Published on 10/10/2017 4:46:42 PM | Source: Quantum Tax Saving Fund

Gold Outlook– Chirag Mehta By Quantum Gold Fund, Quantum Gold Savings Fund, Quantum Multi Asset Fund and Quantum Equity Fund of Funds

Posted in | #Gold #Mutual Fund #Commodity Tips #Expert Views #Chirag Mehta

The specter of higher rates as implied by Fed’s hawkish posture accompanied by a seeming attempt to unwind Fed’s bloated balance sheet led to a renewed strength in the dollar and declining gold prices. Odds of a Fed rate hike by December rose to about 70%, up from less than 30% a month ago. Markets perceived a remarkable shift in political focus in Washington from the hapless health- care overhaul to more growthfriendly issues like tax cuts and reforms aggravated pressure on gold prices. The backdrop of rising geopolitical tension didn’t prove enough to stall the decline in gold prices. Gold prices ended the month below the psychological $1300 an ounce mark at $1280, a decline of 3.1% for the month.

A risk-on environment as well as a high probability that the Federal Reserve will implement one last interest rate hike for this year have weighed heavily on the price of gold. The signal that an interest-rate hike in December was probable and less impactful than the overall tone which suggested that the Fed would raise three additional times in 2018. Fed’s hawkishness is largely relating to the urgency related to normalize monetary policy as opposed to the presence of an ideal economic backdrop. Yellen said that it would be imprudent to leave rates on hold until inflation reaches 2% this year. She also admitted that the Fed may have misjudged the recovery but insisted that rate hikes were coming and that gradually raising interest rates is the most appropriate policy approach amid higher uncertainty about inflation.

Federal Reserve also announced the initiation of their process to liquidate the massive $4.5 trillion balance sheet starting October, with the initial liquidation of $10 billion. The great unwinding contains uncertainty. Never in the history of the Federal Reserve have they acquired such a massive balance sheet, nor have they moved towards a process of liquidating that balance sheet.

In as much as the tension between North Korea and the United States has escalated to a new level, it is still for the most part based upon threats and rhetoric from both sides. Yellen’s hawkish comments overshadowed the earlier heated North Korean war of words.



As the Fed prepares to shrink its $4.5 trillion balance sheet from October, the bank could also lower its prediction for the pace of further rate hikes as price increases stay muted. The fact that the Fed members lowered their forecast for their own future Fed funds rate indicates that the Fed may again kind of undershoot what they’re predicting they’re going to do for rates. The intent may be there but it will remain data dependent and there is no certainty that U.S. economic growth can sustain that level of tightening. Unexpected decline in August retail sales raised concern over the economy’s strength. The August decline in sales and downward revisions to the prior months make it more likely that consumption, the biggest part of the economy, will be hard-pressed to match the 3.3% growth pace of the prior quarter. The Fed’s Beige Book report also revealed that the majority of districts reported limited wage pressures and modest to moderate wage growth. Federal Reserve Governor Lael Brainard’s comments also reflected a similar sentiment who said that the U.S. central bank needs to pay careful attention to underlying inflation before raising rates again, as longer-run price pressure trends appear to be lower.
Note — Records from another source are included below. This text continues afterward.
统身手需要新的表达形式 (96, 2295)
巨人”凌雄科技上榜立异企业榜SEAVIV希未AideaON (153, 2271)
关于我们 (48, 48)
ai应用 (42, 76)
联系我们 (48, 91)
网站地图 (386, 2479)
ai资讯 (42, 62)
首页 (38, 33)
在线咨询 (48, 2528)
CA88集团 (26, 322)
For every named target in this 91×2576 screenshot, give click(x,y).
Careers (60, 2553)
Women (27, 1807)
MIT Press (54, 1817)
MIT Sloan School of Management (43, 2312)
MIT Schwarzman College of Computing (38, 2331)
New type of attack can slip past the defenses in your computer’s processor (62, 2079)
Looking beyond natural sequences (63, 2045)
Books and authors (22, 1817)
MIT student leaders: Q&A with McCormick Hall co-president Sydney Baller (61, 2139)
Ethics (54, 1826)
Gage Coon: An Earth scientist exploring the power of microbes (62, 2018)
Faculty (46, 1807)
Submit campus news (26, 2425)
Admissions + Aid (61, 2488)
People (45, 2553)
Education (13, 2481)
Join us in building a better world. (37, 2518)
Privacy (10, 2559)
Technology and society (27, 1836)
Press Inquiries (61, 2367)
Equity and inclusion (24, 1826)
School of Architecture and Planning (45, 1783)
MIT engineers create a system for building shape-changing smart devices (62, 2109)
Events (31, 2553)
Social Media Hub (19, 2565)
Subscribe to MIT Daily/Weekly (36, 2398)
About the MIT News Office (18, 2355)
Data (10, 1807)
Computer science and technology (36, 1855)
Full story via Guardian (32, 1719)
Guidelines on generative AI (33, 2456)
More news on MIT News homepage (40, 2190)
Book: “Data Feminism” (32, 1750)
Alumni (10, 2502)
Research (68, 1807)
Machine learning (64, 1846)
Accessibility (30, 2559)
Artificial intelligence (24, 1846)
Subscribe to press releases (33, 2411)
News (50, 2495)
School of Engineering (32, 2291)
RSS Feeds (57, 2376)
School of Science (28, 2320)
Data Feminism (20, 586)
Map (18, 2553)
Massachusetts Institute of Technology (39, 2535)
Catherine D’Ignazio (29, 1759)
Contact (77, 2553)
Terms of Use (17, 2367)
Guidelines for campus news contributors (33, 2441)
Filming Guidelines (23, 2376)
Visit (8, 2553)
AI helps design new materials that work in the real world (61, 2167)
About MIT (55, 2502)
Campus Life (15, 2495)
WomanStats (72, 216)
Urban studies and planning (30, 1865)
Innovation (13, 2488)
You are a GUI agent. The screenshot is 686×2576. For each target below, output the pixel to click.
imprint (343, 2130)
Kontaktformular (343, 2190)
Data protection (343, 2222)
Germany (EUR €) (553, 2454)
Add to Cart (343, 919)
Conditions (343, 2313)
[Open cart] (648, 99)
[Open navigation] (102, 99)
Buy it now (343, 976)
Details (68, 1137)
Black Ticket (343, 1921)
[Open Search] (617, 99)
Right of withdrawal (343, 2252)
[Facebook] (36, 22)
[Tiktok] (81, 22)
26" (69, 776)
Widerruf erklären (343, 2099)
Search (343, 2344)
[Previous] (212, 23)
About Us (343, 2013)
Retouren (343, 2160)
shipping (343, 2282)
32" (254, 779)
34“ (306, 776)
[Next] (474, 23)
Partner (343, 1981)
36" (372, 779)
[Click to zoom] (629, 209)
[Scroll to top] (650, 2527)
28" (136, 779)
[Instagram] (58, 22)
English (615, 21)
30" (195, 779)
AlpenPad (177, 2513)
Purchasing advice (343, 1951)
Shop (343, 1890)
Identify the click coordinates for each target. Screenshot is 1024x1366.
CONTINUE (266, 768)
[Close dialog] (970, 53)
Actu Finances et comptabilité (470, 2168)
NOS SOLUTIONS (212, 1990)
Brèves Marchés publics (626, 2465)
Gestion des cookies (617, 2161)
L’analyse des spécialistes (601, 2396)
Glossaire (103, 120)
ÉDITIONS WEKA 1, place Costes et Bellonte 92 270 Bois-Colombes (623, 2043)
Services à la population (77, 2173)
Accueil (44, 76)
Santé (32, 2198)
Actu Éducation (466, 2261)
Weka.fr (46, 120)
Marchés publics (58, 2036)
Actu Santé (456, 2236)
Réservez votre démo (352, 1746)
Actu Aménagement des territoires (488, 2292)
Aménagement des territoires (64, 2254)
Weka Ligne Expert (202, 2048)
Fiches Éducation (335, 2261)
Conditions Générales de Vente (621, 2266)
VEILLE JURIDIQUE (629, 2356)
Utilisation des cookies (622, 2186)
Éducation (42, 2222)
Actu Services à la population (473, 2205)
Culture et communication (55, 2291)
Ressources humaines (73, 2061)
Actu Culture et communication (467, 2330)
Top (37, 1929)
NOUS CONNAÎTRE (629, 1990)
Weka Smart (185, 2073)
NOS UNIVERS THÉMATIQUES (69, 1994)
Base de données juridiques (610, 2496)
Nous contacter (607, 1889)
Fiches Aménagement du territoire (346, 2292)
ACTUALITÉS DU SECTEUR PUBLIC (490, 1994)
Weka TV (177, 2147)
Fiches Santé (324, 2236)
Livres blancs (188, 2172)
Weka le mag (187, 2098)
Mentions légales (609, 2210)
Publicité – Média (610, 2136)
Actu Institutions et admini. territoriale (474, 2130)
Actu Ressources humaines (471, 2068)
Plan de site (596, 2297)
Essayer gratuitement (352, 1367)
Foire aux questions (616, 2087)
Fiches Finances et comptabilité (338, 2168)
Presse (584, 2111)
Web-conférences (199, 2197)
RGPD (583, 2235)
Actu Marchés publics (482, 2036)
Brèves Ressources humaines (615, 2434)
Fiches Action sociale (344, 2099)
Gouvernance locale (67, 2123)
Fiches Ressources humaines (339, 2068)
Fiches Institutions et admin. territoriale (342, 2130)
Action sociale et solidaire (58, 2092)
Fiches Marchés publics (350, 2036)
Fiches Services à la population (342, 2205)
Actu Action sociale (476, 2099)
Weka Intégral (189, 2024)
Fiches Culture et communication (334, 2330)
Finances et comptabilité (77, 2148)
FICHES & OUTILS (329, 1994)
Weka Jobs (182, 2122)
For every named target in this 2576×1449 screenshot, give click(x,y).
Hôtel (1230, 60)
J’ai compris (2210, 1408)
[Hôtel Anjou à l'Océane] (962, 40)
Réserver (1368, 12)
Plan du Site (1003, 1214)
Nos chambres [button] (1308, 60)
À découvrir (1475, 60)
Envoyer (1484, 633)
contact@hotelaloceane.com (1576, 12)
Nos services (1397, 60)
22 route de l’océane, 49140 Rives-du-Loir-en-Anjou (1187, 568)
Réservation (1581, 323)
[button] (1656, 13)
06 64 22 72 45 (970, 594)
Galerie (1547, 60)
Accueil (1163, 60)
Gold could quickly recover from its recent slide as the Federal Reserve may raise interest rates less than forecast because of low inflation and also there lies high probability for U.S. tax reforms to disappoint, while global political risks abound. Tax cuts and infrastructure spending do help boost the economy. However, this requires huge funding and the more relevant question is that where is the money coming from? It’s premised on hope. Let’s spend now and the resulting growth will pay the bills later. The deficit will balloon, and if the Fed raises rates, it will create higher borrowing costs to service the growing deficit and in no time the dollar will come under pressure. In conclusion, U.S. fiscal policy represents the biggest upside risk for gold and all the more when other central banks are looking to join the monetary policy tightening bandwagon.

Given the current macroeconomic scenario, we expect downsides in gold to be capped and prices to move up gradually albeit with increased volatility. We reiterate that the real positive trigger for gold would be when market expects Fed to be unable to normalize monetary policy and see it reverse its course at first signs of crisis.

The world is in great disequilibrium, both with respect to the global economy and geopolitics as well. The fallout of the geopolitics globally seems to now cap the downsides in gold. Given the macro backdrop, gold will be a useful portfolio diversification tool and thereby helping you to reduce overall portfolio risk.